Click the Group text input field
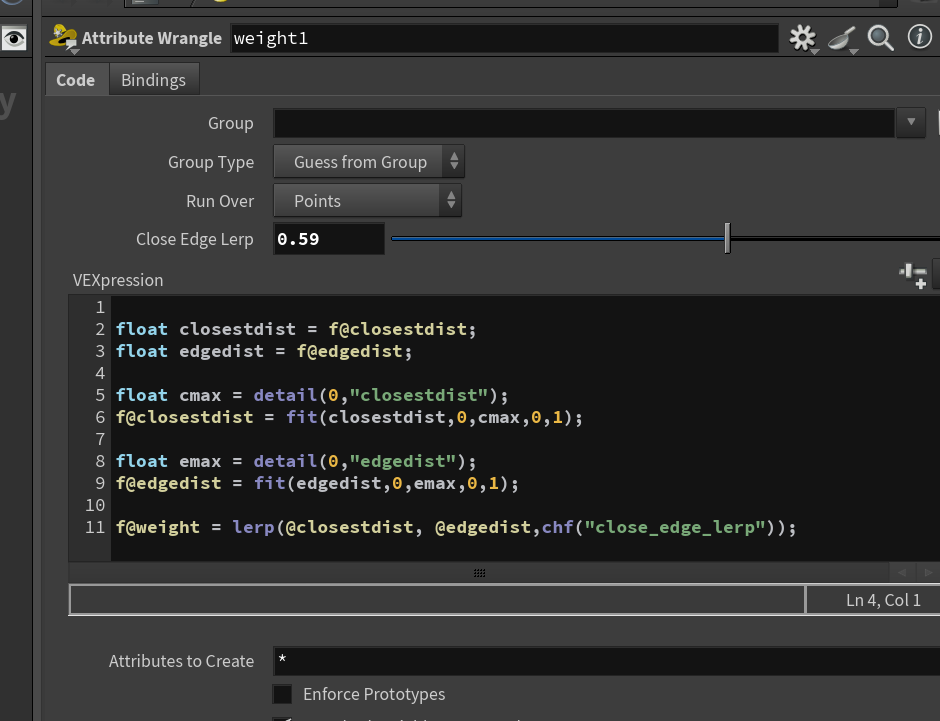Viewport: 940px width, 721px height. click(584, 123)
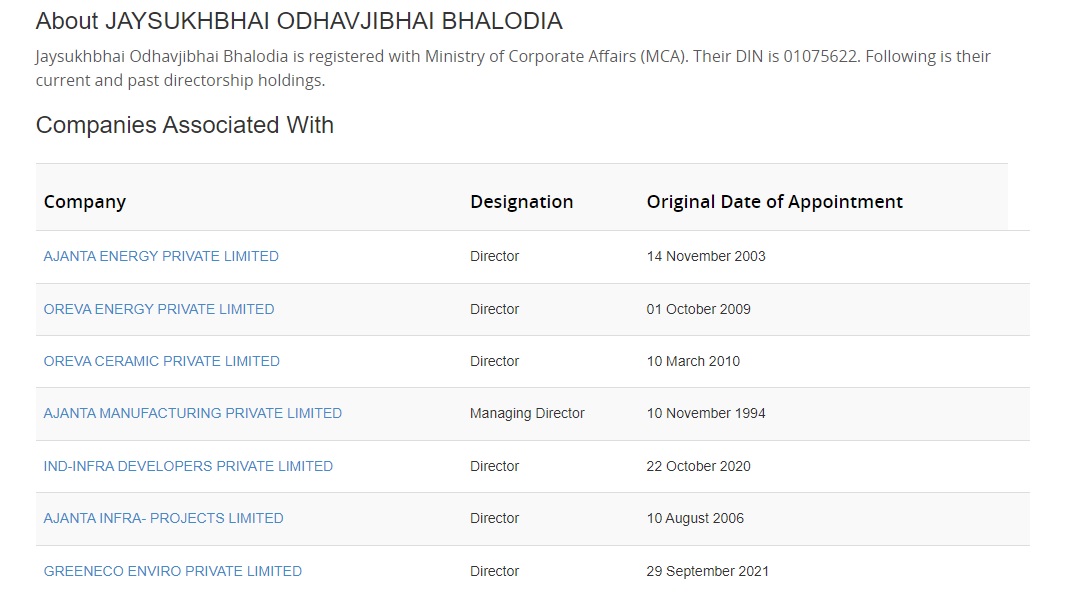Open the AJANTA INFRA- PROJECTS LIMITED link
This screenshot has width=1066, height=604.
click(163, 518)
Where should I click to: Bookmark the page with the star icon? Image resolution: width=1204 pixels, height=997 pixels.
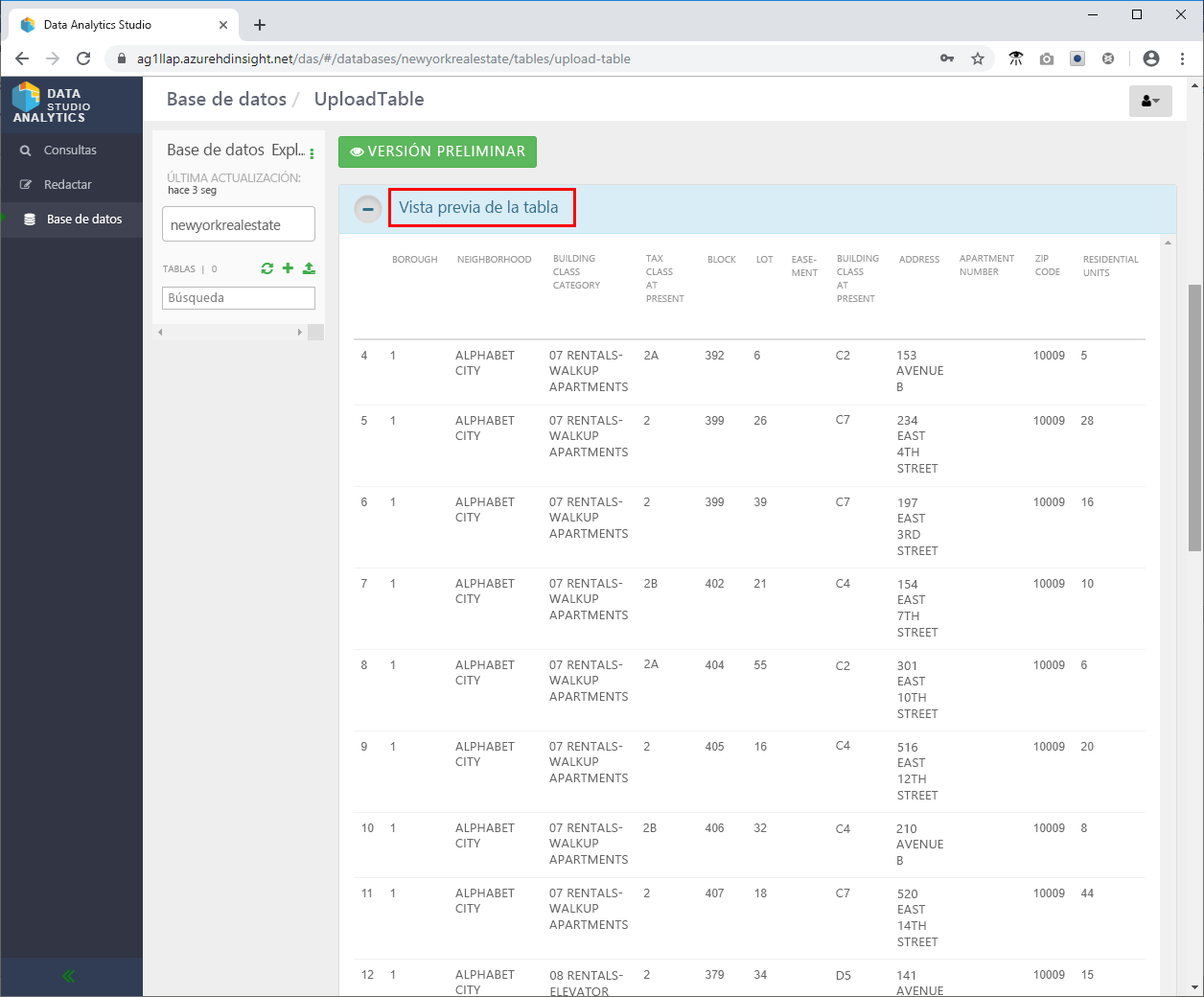pos(978,58)
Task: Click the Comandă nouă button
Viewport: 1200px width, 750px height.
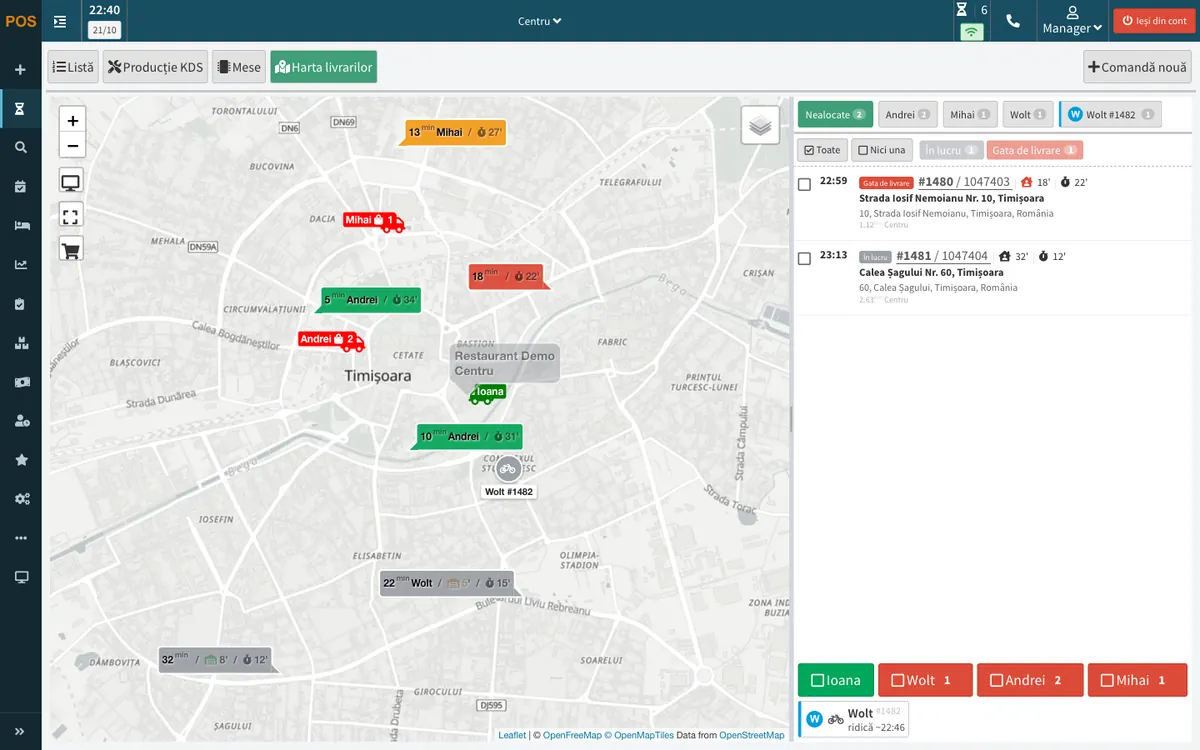Action: click(1138, 67)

Required task
Starting at the line containing "Task: Click the Comandă nouă button" and continuing to the end of the listing, put each request and its answer into a two-column CSV with the columns request and response. Enclose each field in quotes, replace line breaks with spaces, and leave out the pictures.

Problem solution
request,response
"Task: Click the Comandă nouă button Viewport: 1200px width, 750px height.","Action: click(1138, 67)"